Il tempo sospeso di Messiaen
Roma: Quatuor pour la fin du Temps per la IUC
Non capita così di frequente di poter ascoltare un programma di così grande bellezza e con un ‘cast’ di interpreti di tale caratura. Intorno a quel capolavoro che è il Quatuor pour la fin du Temps – una delle pagine più toccanti scritte da Olivier Messiaen – Pietro De Maria, Marco Rizzi, Enrico Dindo e Alessandro Carbonare hanno costruito infatti un programma nel quale il compito di precedere il brano di Messiaen è stato affidato a tre gemme della produzione di Claude Debussy. Per De Maria un vero e proprio ‘tour de force’ al fianco di ciascuno degli altri tre musicisti, cosa che gli ha consentito di esprimere una maturità pianistica perfettamente integrata con l’idea cameristica dell’intero concerto. Brillante e geniale la Première Rapsodie presentata in apertura, un lavoro che ha confermato la grande padronanza e duttilità espressiva di un interprete come Alessandro Carbonare, senz’altro uno nei migliori clarinettisti sulla scena internazionale. Grande la sensibilità di Enrico Dindo nella successiva Sonata per violoncello e pianoforte, dove la scrittura del francese svela ancor più una capacità inventiva estremamente ampia, tra ironia e accenti passionali di grande effetto.

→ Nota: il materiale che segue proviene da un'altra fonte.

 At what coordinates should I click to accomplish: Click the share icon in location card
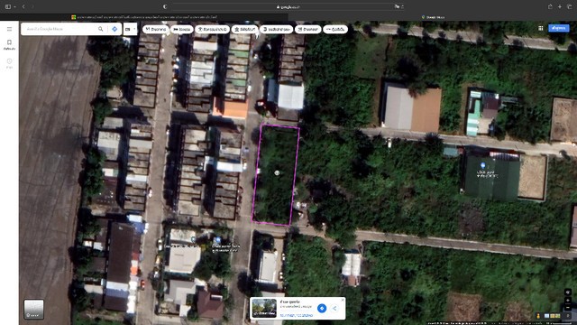334,308
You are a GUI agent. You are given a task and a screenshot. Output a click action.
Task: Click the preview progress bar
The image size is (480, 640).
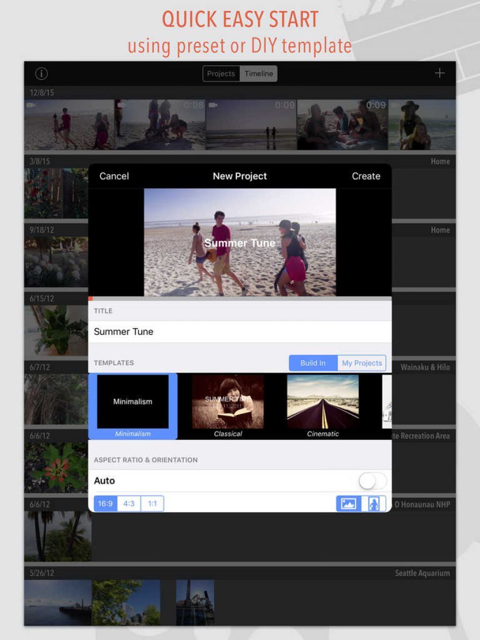click(x=239, y=299)

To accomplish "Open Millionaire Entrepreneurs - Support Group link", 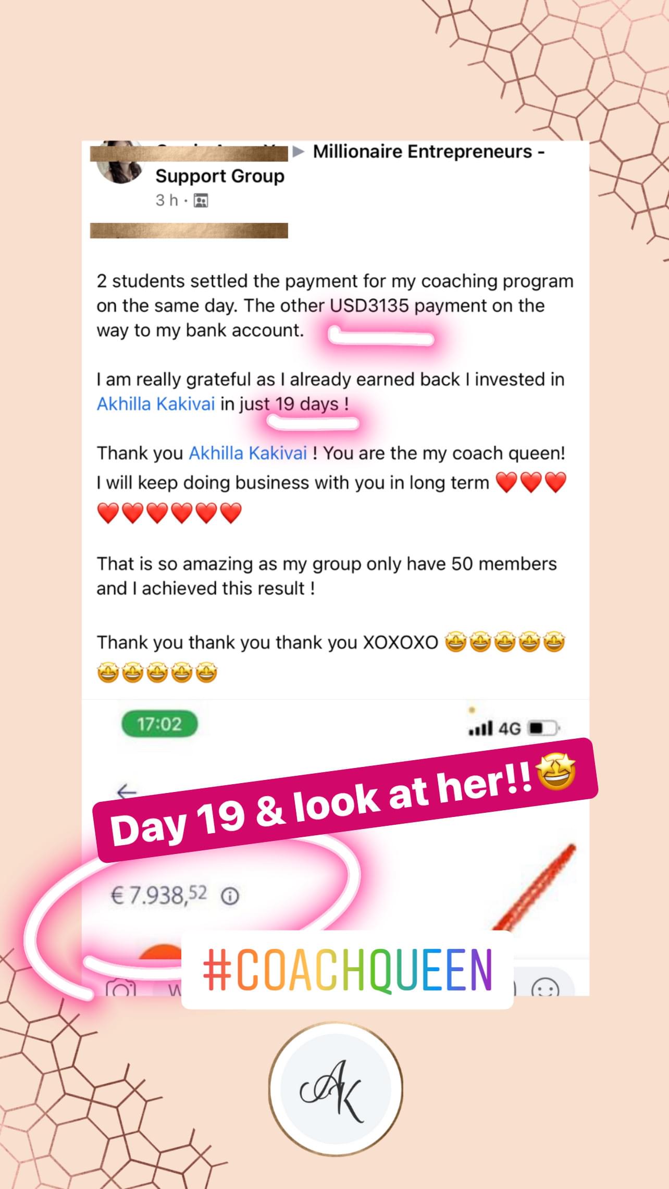I will point(350,164).
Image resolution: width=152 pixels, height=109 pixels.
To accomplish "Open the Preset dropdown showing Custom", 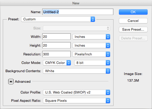I will click(x=58, y=19).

Nell’ultimo lavoro di Debussy, risalente al più tardo periodo compositivo e completato dopo una non breve gestazione, Enrico Rizzi e Pietro De Maria hanno saputo rendere tutte le complesse geometrie che legano la scrittura del francese sia al repertorio dei grandi connazionali Couperin e Rameau sia alle sperimentazioni timbriche e armoniche di inizio Novecento.
Dopo questa prima parte in cui, grazie alla bravura degli interpreti il tempo è sembrato letteralmente volar via, ecco la seconda parte dedicata proprio alla ‘fine’ di quel tempo. O meglio di ogni tempo, stante la drammatica esperienza che Messiaen fece mentre scriveva il Quatuor, quando (nel 1941) si trovava prigioniero dei tedeschi nel campo di concentramento di Görlitz. Un’esecuzione di livello impeccabile, in grado di sostenere la tensione spirituale che pervade tutta la musica. Partendo infatti dall’immagine (tratta dell’Apocalisse) “dell’angelo che annuncia la fine del tempo”, il musicista francese in realtà si affida a una scrittura che spesso riesce a ‘sospendere’ il tempo dell’ascoltatore, con soluzioni timbriche di grande ricercatezza. Grande duttilità interpretativa dei quattro esecutori, sarebbe ingiusto elogiarli separatamente quando viceversa sono stati testimoni di una felicissima compattezza cameristica, apprezzata particolarmente dal pubblico presente nell’Aula Magna dell’Università. Pubblico particolarmente ampio, in verità il programma presentato non lo lasciava immaginare, ma questo è un segno che per la musica forse non è ancora arrivata la fine del tempo.